Each line of the material below is to be written out exactly. Leave out any picture.

## THE RECORDS

◆ ◆ ◆

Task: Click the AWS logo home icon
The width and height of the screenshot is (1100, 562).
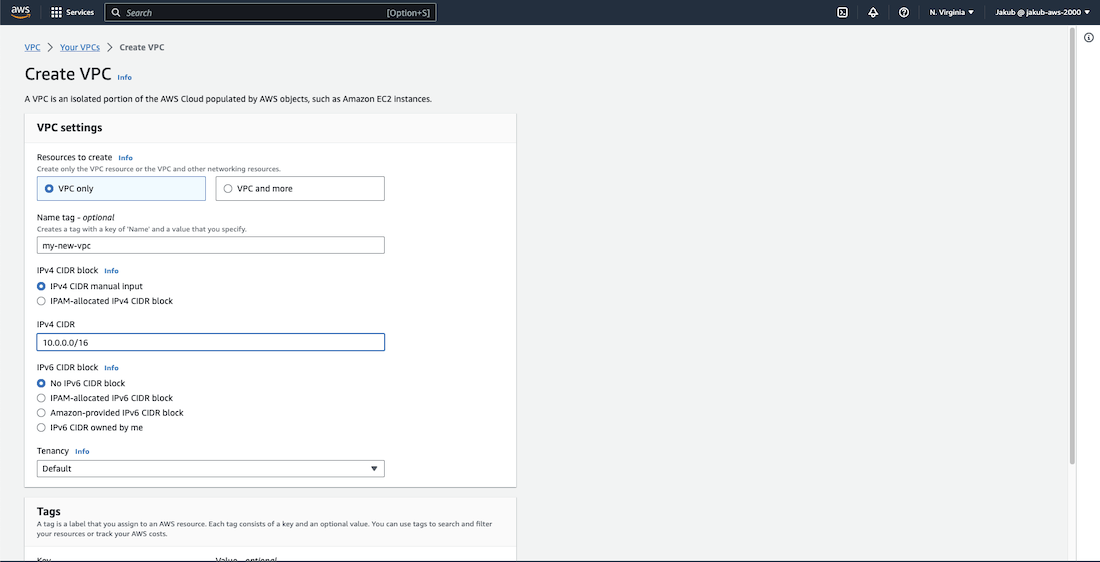Action: [21, 12]
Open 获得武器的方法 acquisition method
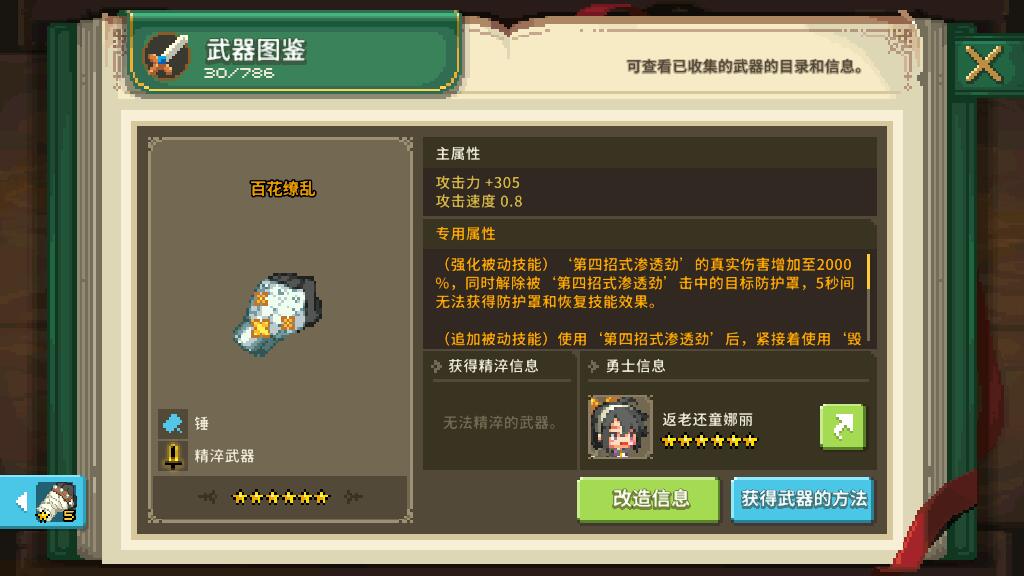The image size is (1024, 576). (x=803, y=500)
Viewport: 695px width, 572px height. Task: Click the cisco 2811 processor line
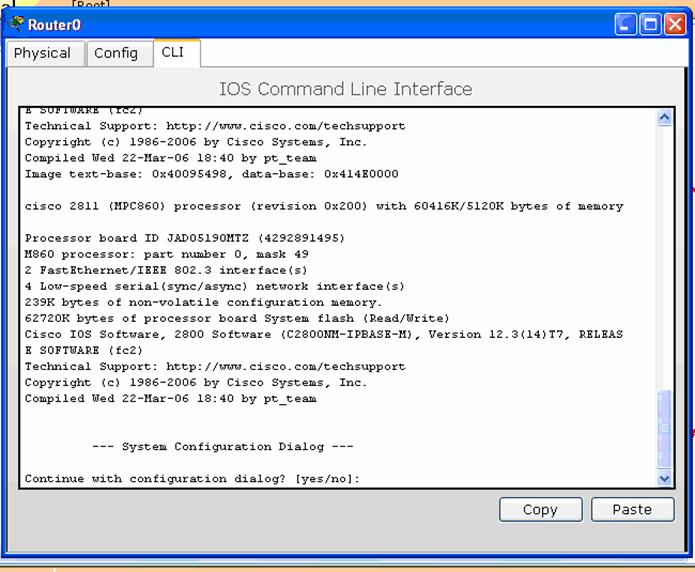click(323, 206)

◆ ◆ ◆

## WRITTEN RESPONSE
Task: Click the AWS logo home icon
The width and height of the screenshot is (1100, 562).
Action: [21, 12]
Open 获得武器的方法 acquisition method
The image size is (1024, 576). (x=803, y=500)
Viewport: 695px width, 572px height. Task: Click the cisco 2811 processor line
click(323, 206)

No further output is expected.